O presidente Luiz Inácio Lula da Silva afirmou, nesta segunda-feira (16), que o Brasil tem interesse em incrementar a produção de gás na Bolívia e aumentar o volume de importação do insumo para o país. Lula recebeu o novo presidente boliviano, Rodrigo Paz, em visita oficial no Palácio do Planalto e destacou a cooperação energética como um pilar estruturante da parceria entre os dois países.

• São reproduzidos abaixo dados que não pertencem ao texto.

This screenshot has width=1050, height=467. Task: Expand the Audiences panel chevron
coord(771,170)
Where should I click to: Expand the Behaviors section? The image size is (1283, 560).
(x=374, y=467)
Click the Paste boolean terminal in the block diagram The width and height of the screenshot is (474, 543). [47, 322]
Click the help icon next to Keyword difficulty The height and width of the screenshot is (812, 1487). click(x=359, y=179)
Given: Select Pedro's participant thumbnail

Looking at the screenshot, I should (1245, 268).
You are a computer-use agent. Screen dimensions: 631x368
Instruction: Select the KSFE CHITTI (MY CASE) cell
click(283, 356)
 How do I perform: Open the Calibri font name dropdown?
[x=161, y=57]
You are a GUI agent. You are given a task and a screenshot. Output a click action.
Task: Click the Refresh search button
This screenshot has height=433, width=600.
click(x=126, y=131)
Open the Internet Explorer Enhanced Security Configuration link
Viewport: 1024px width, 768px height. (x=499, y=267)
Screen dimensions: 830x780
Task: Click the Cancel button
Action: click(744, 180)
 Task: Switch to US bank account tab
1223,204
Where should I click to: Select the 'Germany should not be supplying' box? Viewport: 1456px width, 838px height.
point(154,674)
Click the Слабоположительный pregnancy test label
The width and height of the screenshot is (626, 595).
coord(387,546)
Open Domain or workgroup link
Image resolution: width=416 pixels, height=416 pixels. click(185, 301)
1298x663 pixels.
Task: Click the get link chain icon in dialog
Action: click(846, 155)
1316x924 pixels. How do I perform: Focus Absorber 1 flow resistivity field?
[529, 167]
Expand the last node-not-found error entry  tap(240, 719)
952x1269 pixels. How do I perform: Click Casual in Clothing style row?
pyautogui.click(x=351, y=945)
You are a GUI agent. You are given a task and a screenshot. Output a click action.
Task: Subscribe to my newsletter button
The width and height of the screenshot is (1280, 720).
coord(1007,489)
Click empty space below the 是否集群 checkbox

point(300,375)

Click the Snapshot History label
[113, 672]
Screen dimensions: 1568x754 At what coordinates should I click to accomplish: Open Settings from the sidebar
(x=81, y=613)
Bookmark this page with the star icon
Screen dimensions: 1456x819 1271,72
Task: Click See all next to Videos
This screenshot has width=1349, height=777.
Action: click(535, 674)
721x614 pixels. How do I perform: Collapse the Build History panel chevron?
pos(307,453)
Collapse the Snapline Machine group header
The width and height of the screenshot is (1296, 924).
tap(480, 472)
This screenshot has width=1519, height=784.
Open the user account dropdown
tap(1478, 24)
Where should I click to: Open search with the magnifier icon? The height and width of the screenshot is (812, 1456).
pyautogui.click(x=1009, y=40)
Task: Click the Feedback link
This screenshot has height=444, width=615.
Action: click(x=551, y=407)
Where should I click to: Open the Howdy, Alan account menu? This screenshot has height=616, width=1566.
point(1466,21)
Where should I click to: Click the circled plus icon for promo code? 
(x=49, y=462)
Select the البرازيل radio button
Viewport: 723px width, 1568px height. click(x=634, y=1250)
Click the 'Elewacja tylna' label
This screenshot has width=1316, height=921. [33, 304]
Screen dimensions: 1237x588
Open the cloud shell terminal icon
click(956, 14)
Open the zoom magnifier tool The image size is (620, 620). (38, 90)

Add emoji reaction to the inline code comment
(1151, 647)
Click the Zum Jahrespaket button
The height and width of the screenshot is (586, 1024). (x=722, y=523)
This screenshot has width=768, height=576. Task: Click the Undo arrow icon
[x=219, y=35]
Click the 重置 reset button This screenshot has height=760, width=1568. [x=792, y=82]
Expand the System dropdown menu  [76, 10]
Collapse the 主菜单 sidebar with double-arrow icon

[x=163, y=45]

“Em um contexto internacional marcado por conflitos que ameaçam a provisão segura de combustíveis, a Bolívia permanece como uma fonte segura e mantém a condição de maior fornecedor de gás natural para o Brasil”, disse Lula em declaração à imprensa. O presidente brasileiro acrescentou que conversou com Paz sobre a possibilidade de ampliar investimentos nessa área e incrementar o volume exportado para o mercado brasileiro.
““A Petrobras ajuda a construir na Bolívia uma das mais importantes experiências de integração energética da América Latina”, afirmou Lula.”
Ainda assim, a estatal, que já foi responsável por 60% da produção de gás natural boliviano, opera hoje 25% do total produzido no país. Lula destacou que o Gasoduto Brasil–Bolívia serviu muito ao crescimento da indústria brasileira e do setor de hidrocarbonetos boliviano. “Hoje, ele pode ser aproveitado para uma integração mais ampla dos mercados de gás do Cone Sul”, completou.
Durante a visita, Brasil e Bolívia firmaram um acordo para a interconexão dos sistemas elétricos. A previsão é a construção de uma linha de transmissão entre a província de Germán Busch, no departamento boliviano de Santa Cruz, e o município de Corumbá, no estado brasileiro de Mato Grosso do Sul. “Vamos otimizar o uso dos recursos existentes nos dois países e levar eletricidade a regiões ainda dependentes de diesel”, ressaltou Lula.
O presidente brasileiro também mencionou a disposição do Brasil em cooperar com a Bolívia no apoio à produção de biocombustíveis e outros recursos renováveis. “Isso significa mais segurança energética e diversificação de fontes de fornecimento”, disse.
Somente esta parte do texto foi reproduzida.